Imagine Paul’s most famous letter set to music in a way that lyrically mines the depth of this letter’s theology, and through music that helps you experience the flow of Paul’s thought. Today, I’ve asked Cody to join me here at the blog to answer a few questions about this project.

Cody CurtisTrevin Wax: Romans is the best-known of Paul’s letters and is generally considered to be the most important. How does setting the major themes of this letter to music help us understand the flow of Paul’s argument and purpose in writing?

Cody Curtis: In setting Romans to music, one of my goals was to reflect the seamlessness of Paul’s argument. Although the letter addresses many and diverse topics, he streams them together in such a way that each point flows smoothly into the next. I recognized that if I were able to preserve Paul’s writing style, the listener would benefit much more greatly in their understanding of the text than if I had instead presented the album as an assortment of unrelated tracks that happened to be based on the same book.

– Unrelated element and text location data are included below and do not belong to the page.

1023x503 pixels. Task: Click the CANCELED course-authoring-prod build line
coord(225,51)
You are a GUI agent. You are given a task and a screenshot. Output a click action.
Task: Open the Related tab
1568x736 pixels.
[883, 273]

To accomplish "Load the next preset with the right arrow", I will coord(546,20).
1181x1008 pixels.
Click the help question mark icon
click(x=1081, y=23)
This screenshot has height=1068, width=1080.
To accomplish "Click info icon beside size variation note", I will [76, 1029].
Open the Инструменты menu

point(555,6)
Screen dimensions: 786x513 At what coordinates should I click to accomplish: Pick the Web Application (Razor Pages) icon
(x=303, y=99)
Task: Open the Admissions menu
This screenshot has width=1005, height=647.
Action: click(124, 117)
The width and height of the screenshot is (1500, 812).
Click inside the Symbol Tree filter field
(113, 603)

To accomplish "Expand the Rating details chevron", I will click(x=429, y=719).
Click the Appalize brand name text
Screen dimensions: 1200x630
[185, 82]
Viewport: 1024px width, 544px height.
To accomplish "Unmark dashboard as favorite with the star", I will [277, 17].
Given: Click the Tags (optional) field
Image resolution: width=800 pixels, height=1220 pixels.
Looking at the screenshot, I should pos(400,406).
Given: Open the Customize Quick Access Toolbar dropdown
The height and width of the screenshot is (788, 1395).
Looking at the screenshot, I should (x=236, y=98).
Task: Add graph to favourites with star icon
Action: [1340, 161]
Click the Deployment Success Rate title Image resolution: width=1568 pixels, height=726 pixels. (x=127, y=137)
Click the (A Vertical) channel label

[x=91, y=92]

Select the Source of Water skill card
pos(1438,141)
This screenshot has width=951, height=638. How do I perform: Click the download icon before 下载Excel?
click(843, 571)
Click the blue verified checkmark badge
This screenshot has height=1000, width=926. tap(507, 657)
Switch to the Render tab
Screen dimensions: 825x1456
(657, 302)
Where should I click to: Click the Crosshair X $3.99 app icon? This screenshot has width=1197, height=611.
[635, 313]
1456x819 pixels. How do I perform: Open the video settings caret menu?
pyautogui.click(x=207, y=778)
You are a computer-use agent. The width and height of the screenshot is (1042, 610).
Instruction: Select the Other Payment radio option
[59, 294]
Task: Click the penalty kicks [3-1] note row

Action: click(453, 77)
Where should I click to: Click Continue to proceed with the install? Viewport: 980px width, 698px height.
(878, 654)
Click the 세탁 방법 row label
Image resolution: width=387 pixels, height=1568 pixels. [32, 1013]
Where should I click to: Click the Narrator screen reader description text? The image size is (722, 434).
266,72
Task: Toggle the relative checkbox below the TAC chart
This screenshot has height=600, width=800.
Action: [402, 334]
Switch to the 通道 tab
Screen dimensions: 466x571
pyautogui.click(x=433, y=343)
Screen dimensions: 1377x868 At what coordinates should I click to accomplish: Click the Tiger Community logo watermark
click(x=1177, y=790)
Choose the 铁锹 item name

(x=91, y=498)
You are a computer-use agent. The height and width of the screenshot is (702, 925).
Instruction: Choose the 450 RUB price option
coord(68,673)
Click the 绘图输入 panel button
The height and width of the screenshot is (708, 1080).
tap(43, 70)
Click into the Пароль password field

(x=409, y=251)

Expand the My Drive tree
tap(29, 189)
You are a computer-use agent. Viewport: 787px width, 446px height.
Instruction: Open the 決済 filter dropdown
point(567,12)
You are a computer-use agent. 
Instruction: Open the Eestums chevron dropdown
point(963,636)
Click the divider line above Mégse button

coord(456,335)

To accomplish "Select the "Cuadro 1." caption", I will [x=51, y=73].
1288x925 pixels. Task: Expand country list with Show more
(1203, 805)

Having carefully outlined Romans, I wanted to show clearly the larger sections and themes of the letter, such as 1:18-5:11 on justification, 5:12-8:39 on sanctification, 9:1-11:36 on God’s relationship with Israel and the Church, and 12:1-15:13 on Christian living. Though there is certainly a great amount of overlap in these sections and some disagreement on the particulars, the big picture of the narrative needed to be evident. One way I hopefully achieved this was in dividing chapters 1-8 and 9-16 into two discs (even though all of the music could fit on one disc). Because the end of chapter 8 marks a significant shift of focus in Paul’s thought, I wanted to the listener to recognize this visually and tangibly.

To achieve a seamless flow and interconnectivity from song to song, I utilized several lyrical and musical devices. One instance occurs at the end of “What Shall We Say, pt. 1″ where I conclude the track with the question, “Why do I still sin?”. This phrase, along with a “sermon clip” that immediately follows, helps transition to the next song in which Paul wrestles with the remaining presence of his sinful flesh. Musically speaking, most of the songs flow seamlessly and directly into the other, even when there is a difference in musical key. I also bring back musical motives at times when I want the listener to remember a previous song.

Trevin Wax: Ever since Steve Jobs gave us iTunes and the iPod, the album as a piece of art has fallen on hard times. But this is a project that isn’t just a collection of stand-alone songs. It’s an experience. It’s meant to be listened to straight through. This makes me wonder if, perhaps, we treat Bible passages the same way we do iTunes songs. That is, we pull them out of context rather than read letters or Gospels straight through, the way they were intended to be experienced. What are the benefits of listening to this album and hearing the whole sweep of Romans in one sitting?

Cody Curtis: There is a real danger in taking verses in the Bible out of context, and many problems in the church today derive from negligence in this area. As you said, books of the Bible like Romans were intended to be read or heard from beginning to end. While there is nothing wrong with reading or meditating on a single verse or passage from this letter (in fact, that is a very healthy exercise), each part of Scripture is best understood in relation to the whole.

The same is true of our album. I designed the songs in such a way that they can easily be listened to as individual tracks, each maintaining a completeness and distinct integrity. However, the listening experience is amplified exponentially when songs are heard in the context of other songs. One example of this is the paired sequence of “No Excuse” and “He Came to Die.” “No Excuse” is a pointed declaration of the condemned state of every human. To isolate this song from its subsequent track, “He Came to Die,” could result in an unhealthy focus on only one part of the gospel, instead of seeing the former song as a necessary backdrop for the good news of the latter.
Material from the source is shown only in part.